Institutio Oratoria

Quintilian

Quintilian. Institutio Oratoria, Volume 1-4. Butler, Harold Edgeworth, translator. Cambridge, Mass; London: Harvard University Press, William Heinemann Ltd., 1920-1922.

Of these questions it is often the most trivial which occupies the first place. For it is a frequent artifice to drop those points in which we place least confidence, as soon as we have dealt with them; sometimes we make a free gift of them to our

v1-3 p.413
opponents, while sometimes we are content to use them as a step to arguments which are of greater importance.

A simple cause, however, although it may be defended in various ways, cannot have more than one point on which a decision has to be given, and consequently the basis of the cause will be that point which the orator sees to be the most important for him to make and on which the judge sees that he must fix all his attention. For it is on this that the cause will stand or fall. On the other hand questions may have more bases than one. [*](See § 21.)
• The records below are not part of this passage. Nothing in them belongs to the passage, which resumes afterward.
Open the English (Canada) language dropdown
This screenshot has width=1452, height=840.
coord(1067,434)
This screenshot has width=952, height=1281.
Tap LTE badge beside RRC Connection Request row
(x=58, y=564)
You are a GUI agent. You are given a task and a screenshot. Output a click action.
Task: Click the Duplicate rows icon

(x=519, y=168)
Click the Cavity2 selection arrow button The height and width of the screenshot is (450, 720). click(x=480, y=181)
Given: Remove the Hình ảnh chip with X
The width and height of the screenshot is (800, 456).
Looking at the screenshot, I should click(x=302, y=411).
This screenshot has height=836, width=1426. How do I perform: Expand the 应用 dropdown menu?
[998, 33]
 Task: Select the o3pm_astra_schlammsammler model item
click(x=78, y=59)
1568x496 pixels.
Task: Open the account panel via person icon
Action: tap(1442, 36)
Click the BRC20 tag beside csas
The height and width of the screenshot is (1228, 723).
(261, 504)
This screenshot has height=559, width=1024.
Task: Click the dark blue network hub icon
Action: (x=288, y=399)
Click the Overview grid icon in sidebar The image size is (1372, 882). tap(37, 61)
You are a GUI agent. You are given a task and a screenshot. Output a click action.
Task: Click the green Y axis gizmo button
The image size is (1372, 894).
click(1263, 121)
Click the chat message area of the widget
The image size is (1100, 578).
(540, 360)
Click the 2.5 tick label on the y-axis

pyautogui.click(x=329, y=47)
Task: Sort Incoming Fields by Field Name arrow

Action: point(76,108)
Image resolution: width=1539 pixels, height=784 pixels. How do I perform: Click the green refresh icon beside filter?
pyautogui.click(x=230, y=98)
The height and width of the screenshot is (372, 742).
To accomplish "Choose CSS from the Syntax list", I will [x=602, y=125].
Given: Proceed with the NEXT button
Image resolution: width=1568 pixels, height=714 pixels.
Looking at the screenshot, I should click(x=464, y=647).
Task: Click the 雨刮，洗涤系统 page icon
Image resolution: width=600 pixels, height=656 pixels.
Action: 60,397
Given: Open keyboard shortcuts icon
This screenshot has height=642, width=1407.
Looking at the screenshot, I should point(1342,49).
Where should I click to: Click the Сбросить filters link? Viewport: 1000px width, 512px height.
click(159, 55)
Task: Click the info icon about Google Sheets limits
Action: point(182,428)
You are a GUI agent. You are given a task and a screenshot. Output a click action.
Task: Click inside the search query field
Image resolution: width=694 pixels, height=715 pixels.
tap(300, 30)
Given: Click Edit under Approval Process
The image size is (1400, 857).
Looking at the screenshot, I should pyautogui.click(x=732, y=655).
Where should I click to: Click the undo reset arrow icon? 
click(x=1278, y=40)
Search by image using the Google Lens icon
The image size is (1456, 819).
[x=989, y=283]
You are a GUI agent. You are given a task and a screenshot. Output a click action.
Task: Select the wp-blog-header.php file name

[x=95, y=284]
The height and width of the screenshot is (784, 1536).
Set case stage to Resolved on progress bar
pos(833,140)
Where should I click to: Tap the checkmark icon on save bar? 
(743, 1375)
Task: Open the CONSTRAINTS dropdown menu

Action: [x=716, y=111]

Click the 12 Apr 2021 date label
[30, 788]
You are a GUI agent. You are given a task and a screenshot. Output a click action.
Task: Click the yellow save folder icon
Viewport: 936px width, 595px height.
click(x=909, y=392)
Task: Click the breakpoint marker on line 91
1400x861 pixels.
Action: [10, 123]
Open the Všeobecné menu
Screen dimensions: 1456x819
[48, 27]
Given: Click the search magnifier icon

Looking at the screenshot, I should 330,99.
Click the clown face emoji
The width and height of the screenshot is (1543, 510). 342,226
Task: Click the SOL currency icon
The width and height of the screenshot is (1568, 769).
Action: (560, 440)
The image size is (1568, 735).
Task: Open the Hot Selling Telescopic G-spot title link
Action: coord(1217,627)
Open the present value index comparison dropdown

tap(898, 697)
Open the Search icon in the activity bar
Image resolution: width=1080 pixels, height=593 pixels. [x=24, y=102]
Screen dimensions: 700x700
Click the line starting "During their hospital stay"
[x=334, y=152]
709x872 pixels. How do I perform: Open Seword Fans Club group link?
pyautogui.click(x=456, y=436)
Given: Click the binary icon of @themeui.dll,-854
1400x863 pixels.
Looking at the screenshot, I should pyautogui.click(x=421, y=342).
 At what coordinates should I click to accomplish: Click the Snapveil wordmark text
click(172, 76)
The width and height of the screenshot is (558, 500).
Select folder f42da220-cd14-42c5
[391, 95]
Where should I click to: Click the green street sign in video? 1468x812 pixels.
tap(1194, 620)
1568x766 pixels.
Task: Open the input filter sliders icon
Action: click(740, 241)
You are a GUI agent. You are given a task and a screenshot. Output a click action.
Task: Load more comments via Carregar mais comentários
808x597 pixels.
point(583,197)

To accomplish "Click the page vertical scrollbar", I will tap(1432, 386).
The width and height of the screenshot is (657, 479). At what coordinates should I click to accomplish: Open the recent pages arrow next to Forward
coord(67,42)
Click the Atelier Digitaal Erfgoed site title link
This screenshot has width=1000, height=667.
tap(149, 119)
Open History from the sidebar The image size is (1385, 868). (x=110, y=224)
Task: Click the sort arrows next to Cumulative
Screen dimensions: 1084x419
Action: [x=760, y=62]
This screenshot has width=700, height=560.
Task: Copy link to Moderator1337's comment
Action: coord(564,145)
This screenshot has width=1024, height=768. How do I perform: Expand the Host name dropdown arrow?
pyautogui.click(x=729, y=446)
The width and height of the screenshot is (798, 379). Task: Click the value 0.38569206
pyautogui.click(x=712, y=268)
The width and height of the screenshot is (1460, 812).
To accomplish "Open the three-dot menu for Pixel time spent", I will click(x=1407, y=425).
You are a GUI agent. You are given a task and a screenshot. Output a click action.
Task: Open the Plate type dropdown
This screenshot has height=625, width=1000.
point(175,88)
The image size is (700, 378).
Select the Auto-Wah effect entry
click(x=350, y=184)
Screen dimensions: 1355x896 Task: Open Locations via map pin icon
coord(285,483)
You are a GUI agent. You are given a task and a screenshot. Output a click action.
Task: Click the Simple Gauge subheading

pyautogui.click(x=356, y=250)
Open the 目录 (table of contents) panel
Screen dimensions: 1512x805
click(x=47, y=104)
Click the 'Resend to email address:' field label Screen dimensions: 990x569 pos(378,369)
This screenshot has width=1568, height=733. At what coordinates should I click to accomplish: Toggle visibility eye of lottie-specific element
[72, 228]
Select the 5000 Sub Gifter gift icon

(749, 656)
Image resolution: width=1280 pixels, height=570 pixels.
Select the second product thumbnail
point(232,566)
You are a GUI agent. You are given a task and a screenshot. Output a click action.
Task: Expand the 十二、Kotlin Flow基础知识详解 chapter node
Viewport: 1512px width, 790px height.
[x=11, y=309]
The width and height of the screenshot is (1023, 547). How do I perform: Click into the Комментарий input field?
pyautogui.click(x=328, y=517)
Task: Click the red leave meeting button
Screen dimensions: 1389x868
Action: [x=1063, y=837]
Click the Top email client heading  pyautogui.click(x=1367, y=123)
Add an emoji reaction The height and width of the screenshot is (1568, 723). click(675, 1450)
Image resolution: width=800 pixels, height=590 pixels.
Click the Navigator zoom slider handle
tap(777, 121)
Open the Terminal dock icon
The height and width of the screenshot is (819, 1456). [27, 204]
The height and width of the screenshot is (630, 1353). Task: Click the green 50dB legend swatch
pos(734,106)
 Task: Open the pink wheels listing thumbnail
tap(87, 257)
A brief example will show what I mean. When the accused says

Admitting that I did it, I was right to do it,
he makes the basis one of quality; but when he adds
but I did not do it,
he introduces an element of conjecture. [*]( See § 30 aqq. ) But denial of the facts is always the stronger line of defence, and therefore I conceive the basis to reside in that which I should say, if I were confined to one single line of argument.